米Googleは3月5日(現地時間)、Microsoft Officeを使ったWeb上での文書共有やコラボレーションを実現するツールを開発する米DocVerseの買収を発表した。米Wall Street Journalsi誌によれば、買収総額は2,500万ドルに上るという。Google Docsの機能強化が狙いで、通常のデスクトップソフトウェアとクラウドの間に存在するギャップをDocVerseが埋めることになる。

DocVerseは米カリフォルニア州サンフランシスコを拠点とするスタートアップ企業で、2007年の設立。同社のツールはWord、Excel、PowerPointといったMicrosoft Office製品へのプラグイン形式として提供され、機能の一部として動作する。

例えば、MS Officeで保存を選択すると、それらは自動的にクラウド上へ保存され、複数のユーザーが共有可能となる。これを利用してクラウド経由で複数のユーザーが同時に1つのドキュメントを編集したり、コメントを付け合ったり、あるいはディスカッションを行ったりなど、チーム作業をクラウド経由で行うことが可能になる。

引き続きMS Officeでの作業が必要なものの、システム自体はクラウドへの移行を目指しているユーザーなどがDocVerseを利用することで、違和感なくクラウドのメリットを享受できるというのが特徴だ。

同種のサービスはMicrosoftがSharePoint Serverとしてすでに提供しており、今年前半での発売が予定されているMS Office 2010ではクラウド対応が強化され、Webブラウザ経由でOffice文書のプレビュー/編集が行えるようになっている。

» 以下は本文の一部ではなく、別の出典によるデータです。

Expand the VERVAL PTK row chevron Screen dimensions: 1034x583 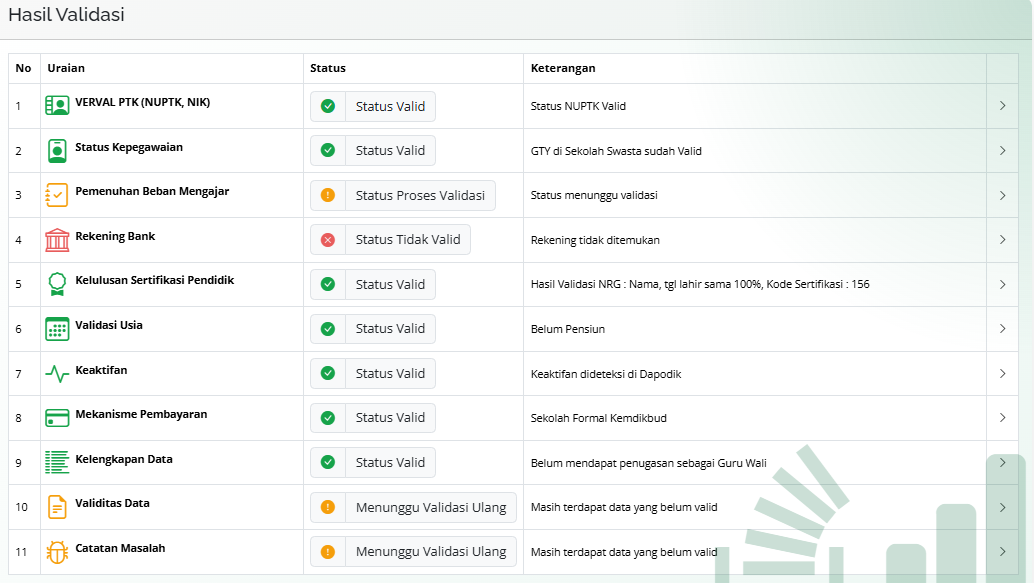1002,106
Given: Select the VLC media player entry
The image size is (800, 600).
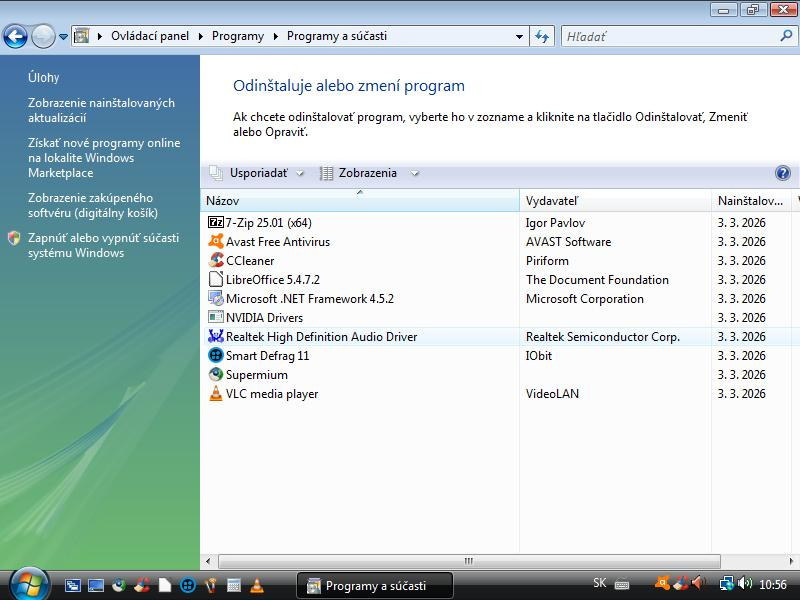Looking at the screenshot, I should (x=271, y=394).
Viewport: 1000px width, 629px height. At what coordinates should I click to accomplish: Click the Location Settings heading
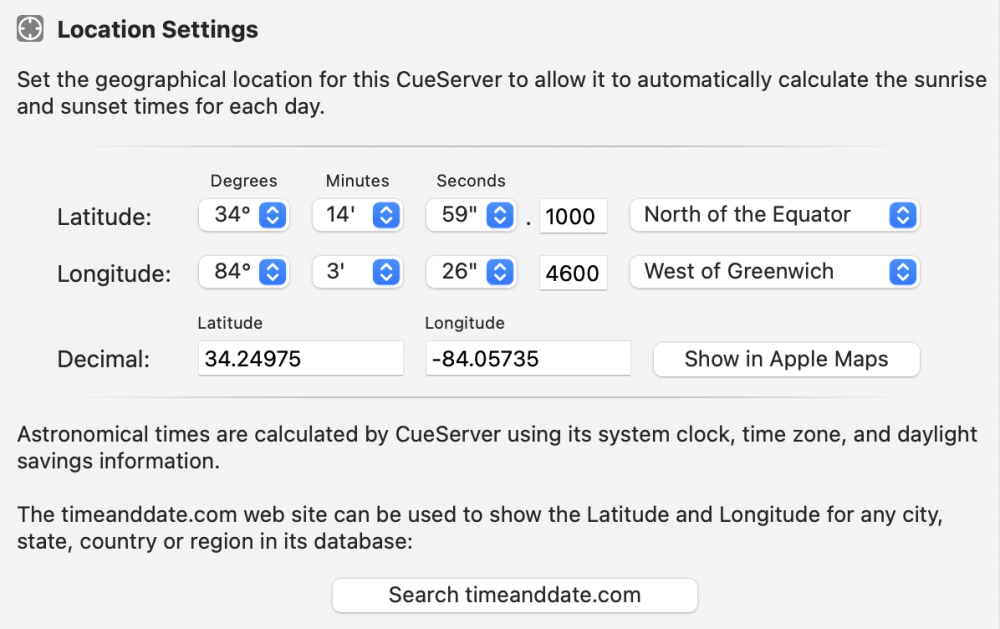pos(157,30)
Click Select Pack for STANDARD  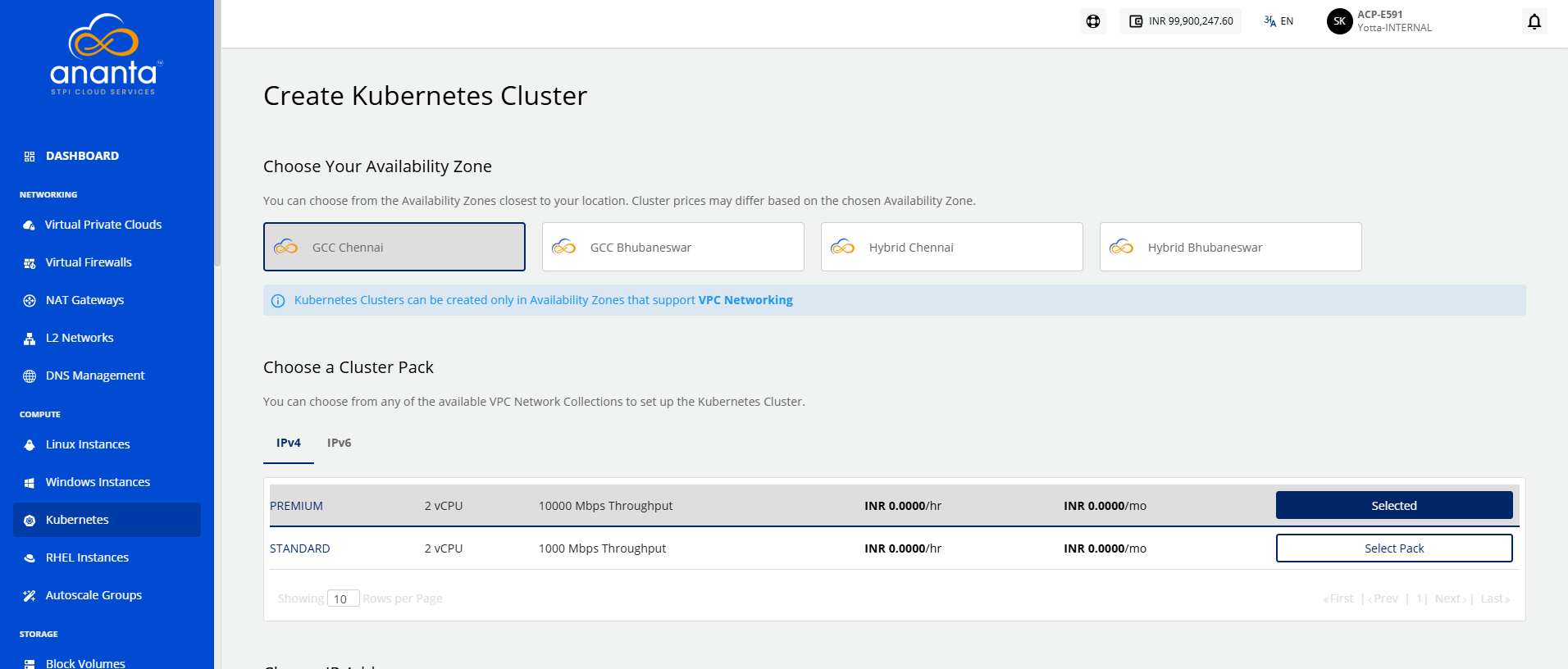click(x=1394, y=548)
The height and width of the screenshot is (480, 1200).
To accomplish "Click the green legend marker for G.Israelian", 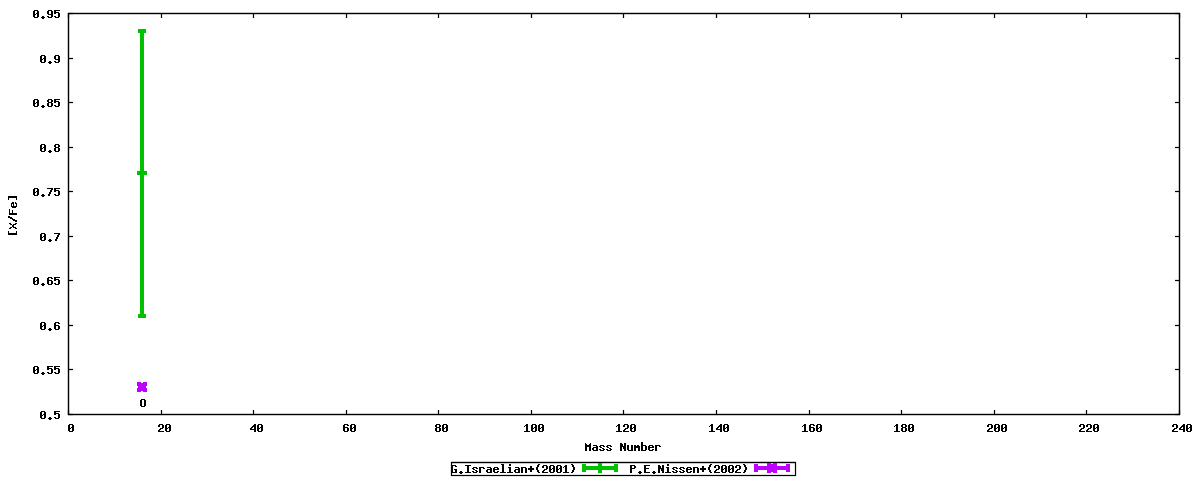I will click(600, 468).
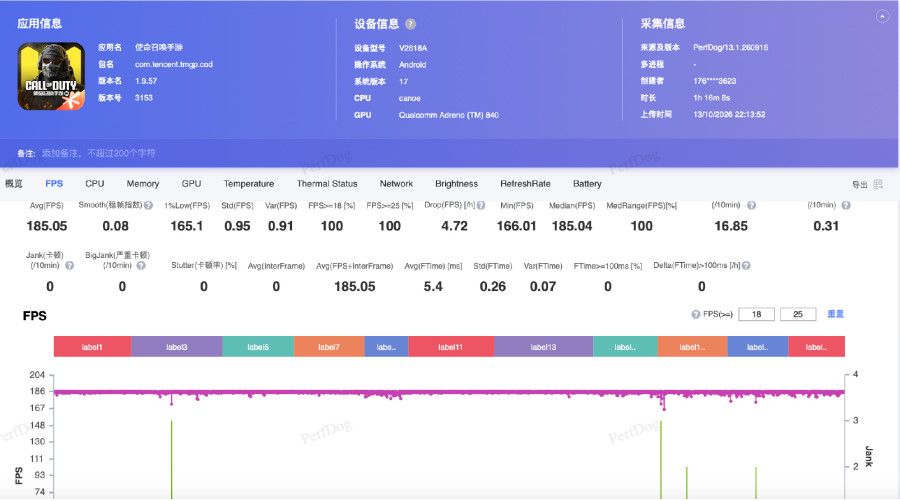
Task: Collapse the header panel with the top-right arrow
Action: pos(882,17)
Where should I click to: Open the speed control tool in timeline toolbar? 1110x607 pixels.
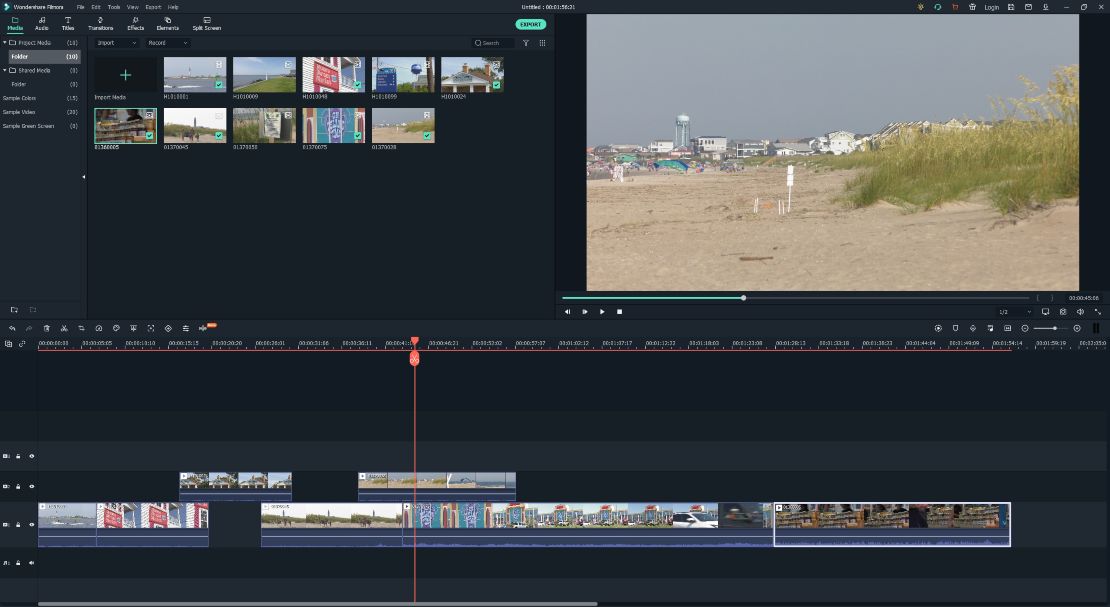(x=99, y=328)
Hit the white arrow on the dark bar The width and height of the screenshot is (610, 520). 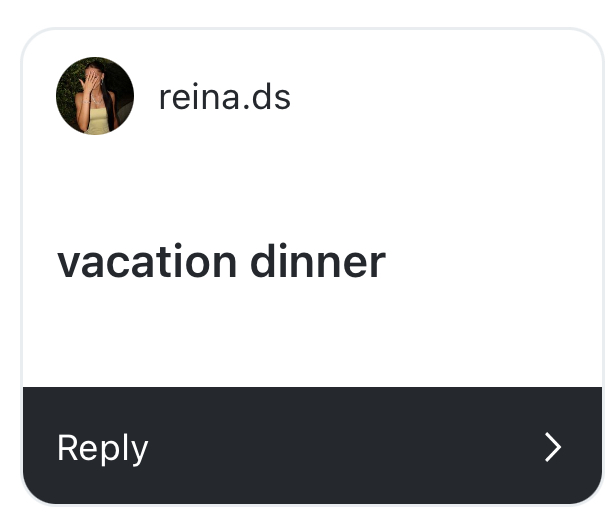coord(553,447)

GoogleではDocsとAppsという2つの製品を使って、こうしたビジネスユーザーを自社のクラウドサービスへと取り込もうとしており、DocVerseのソリューションは企業のクラウド入門として最適と言えるだろう。

なおGoogle Docの開発チームによれば、買収後もDocVerseのサービスは現状通り引き続き利用できるとしている。